— YOUR ASSIGNMENT —
Could you copy out all of the records below exactly, leaving out every picture?

(Dataset entries)
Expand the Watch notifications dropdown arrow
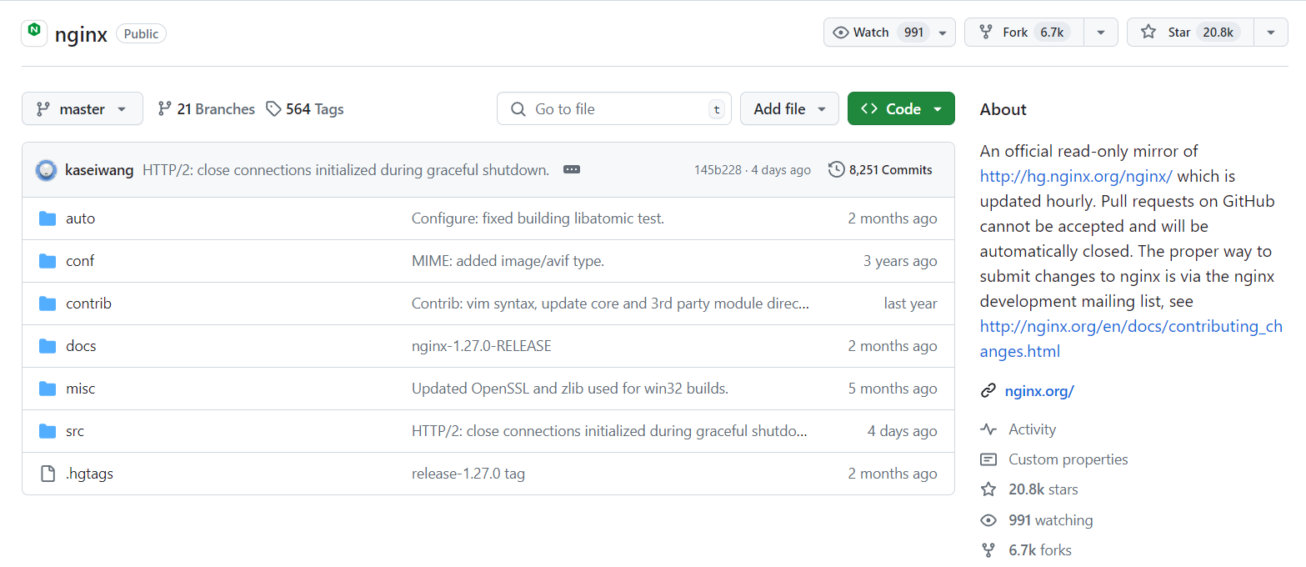The height and width of the screenshot is (567, 1306). tap(943, 33)
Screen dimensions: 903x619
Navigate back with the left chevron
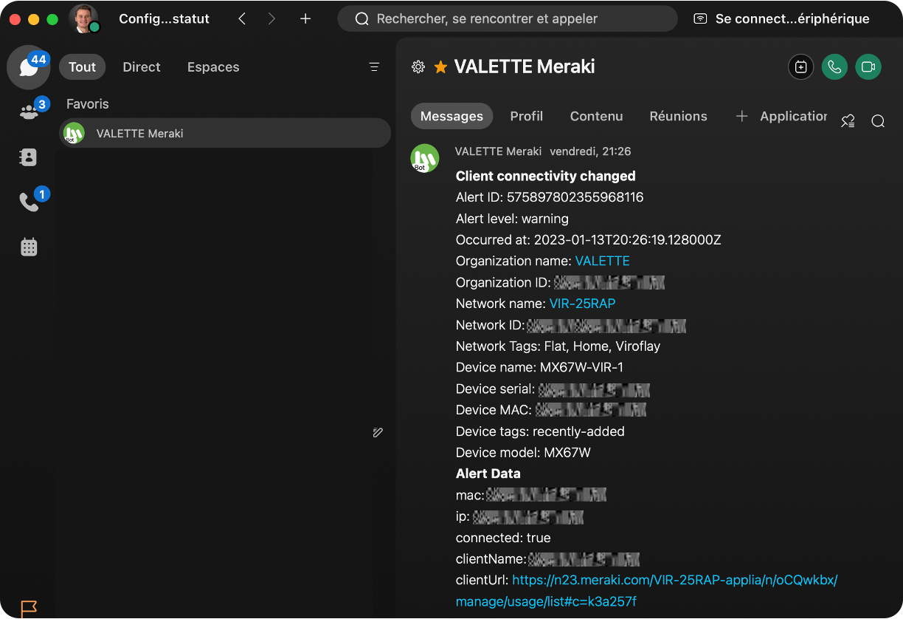(242, 18)
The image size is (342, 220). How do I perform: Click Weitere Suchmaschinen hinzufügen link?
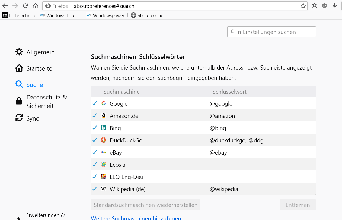pyautogui.click(x=136, y=218)
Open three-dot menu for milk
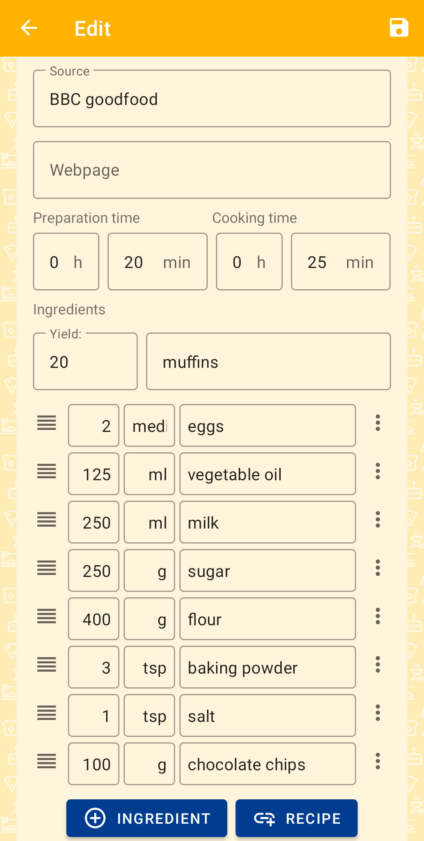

— EXERCISE RESULT —
Expand the Watch notifications dropdown arrow
The height and width of the screenshot is (567, 1306). tap(943, 33)
Screen dimensions: 903x619
Navigate back with the left chevron
(242, 18)
The image size is (342, 220). How do I perform: Click Weitere Suchmaschinen hinzufügen link?
pyautogui.click(x=136, y=218)
Open three-dot menu for milk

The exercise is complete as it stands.